This is what’s in the boot partition currently
I don’t know why it happened and what I can do about it.
Has someone an advice for me?
Thanks.
Thanks.
so sudo apt autoremove got rid of 1 Kernel out of 4.
I ask myself though, will this happen again when the next Kernel is updated?
Is the boot partition too small in the first place (if yes why?) or does the automated deletion of Kernel’s not work? I’ve never had this Problem before with other Yunohost Installations. I’ve a 30GB partition, so plenty of space. Not sure why /boot is so small or maybe that normal and auto-deletion isn’t working.
for ref. listing the currently installed Kernel is with
dpkg -l | grep linux-image
in my case it’s
rc linux-image-5.10.0-16-amd64
rc linux-image-5.10.0-29-amd64
ii linux-image-5.10.0-30-amd64
ii linux-image-5.10.0-31-amd64
ii linux-image-5.10.0-32-amd64
ii linux-image-amd64
further removal of Kernels with e.g. for the oldest one in the list -16- sudo dpkg --purge linux-image-5.10.0-16-amd64
However, removing this single Kernel -16- (with dpkg) did not free more disk space in /boot because I guess there where no entries in /boot (checked with ls -als)
Same goes for -29-
When I’ve tried -30- I got an error message that the Kernel is in use.
I was able to delete -31- and it did free some more space on /boot
I did do a reboot of Yunohost and things seem to be OK.
So there there are still the open questions of why the problem occured and if it will happen again.
it feels like base install of Debian makes the /boot partition way too small?
but i’ve never had the problem of it filling up though in the past 3 years. i’m on baremetal.
i’m not a kernel expert but this is my info, if this helps people.
df -H
/dev/nvme0n1p1 499M 6.2M 493M 2% /boot/efi
dpkg -l | grep linux-image
rc linux-image-5.10.0-28-amd64 5.10.209-2 amd64 Linux 5.10 for 64-bit PCs (signed)
rc linux-image-5.10.0-29-amd64 5.10.216-1 amd64 Linux 5.10 for 64-bit PCs (signed)
ii linux-image-5.10.0-30-amd64 5.10.218-1 amd64 Linux 5.10 for 64-bit PCs (signed)
rc linux-image-5.10.0-31-amd64 5.10.221-1 amd64 Linux 5.10 for 64-bit PCs (signed)
ii linux-image-6.1.0-23-amd64 6.1.99-1 amd64 Linux 6.1 for 64-bit PCs (signed)
ii linux-image-6.1.0-25-amd64 6.1.106-3 amd64 Linux 6.1 for 64-bit PCs (signed)
ii linux-image-amd64 6.1.106-3 amd64 Linux for 64-bit PCs (meta-package)

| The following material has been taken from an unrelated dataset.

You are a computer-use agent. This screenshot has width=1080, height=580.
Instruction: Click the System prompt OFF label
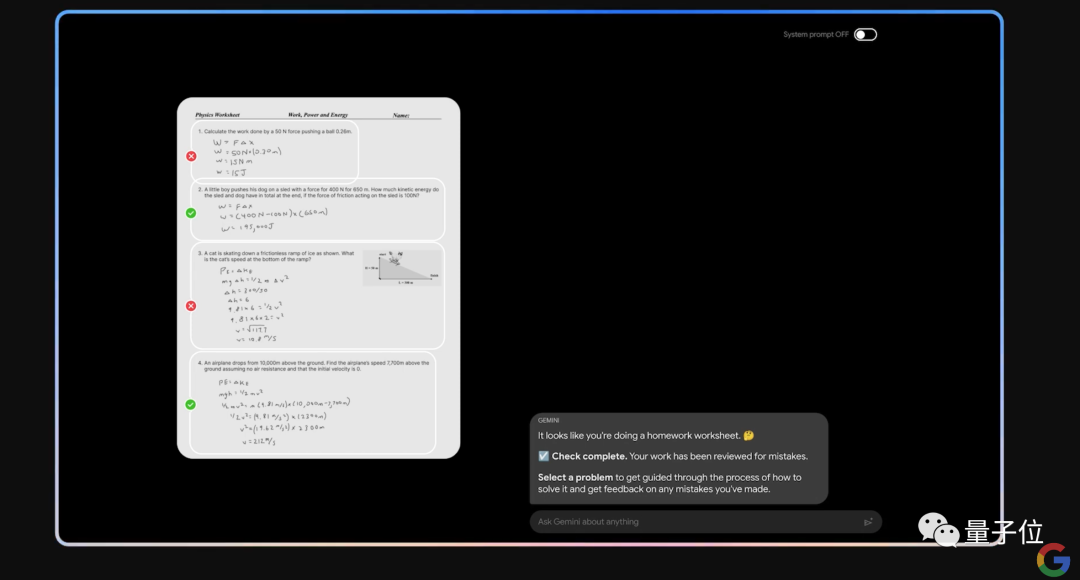coord(816,34)
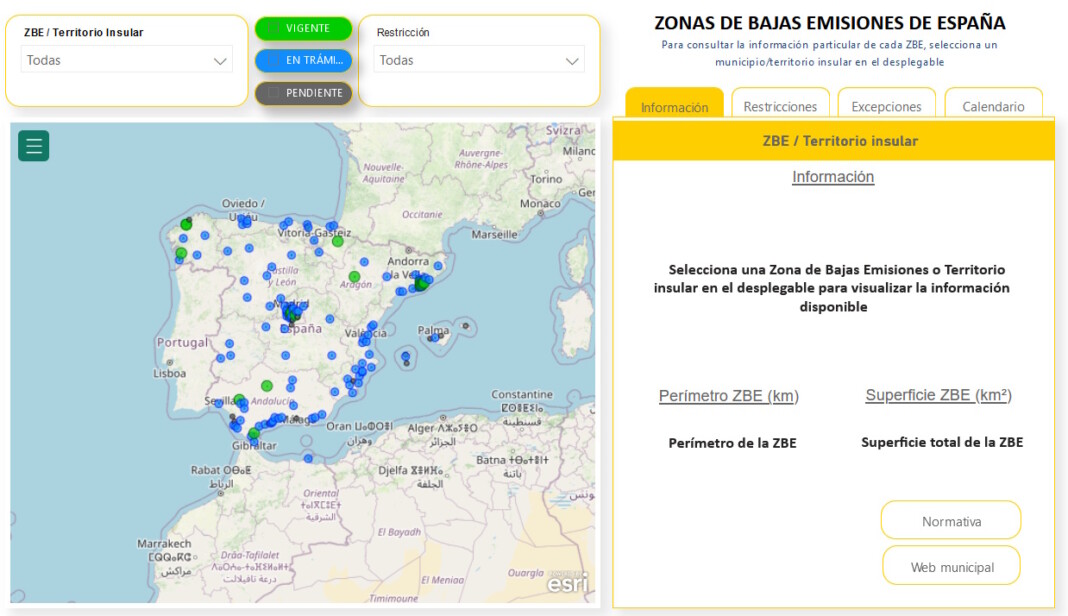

on 2 larger installations, my /boot partion is also quite full. Only 9% / 13% free space, but I’ve never received a warning about that. /dev/sda2 974M 81M 826M 9% /boot
/dev/sda2 974M 116M 792M 13% /boot
Now I’m thinking that auto-delete of Kernels only kicks in when the boot partition is almost full. If so, then the warning seems to be unnecessary.
the YH docs state the following and it IMO implies one has to manually delete old Kernel
/boot Kernels and boot files Do not move unless you know what you are doing. It can happen that too many kernels are kept, it is possible to do some cleanup.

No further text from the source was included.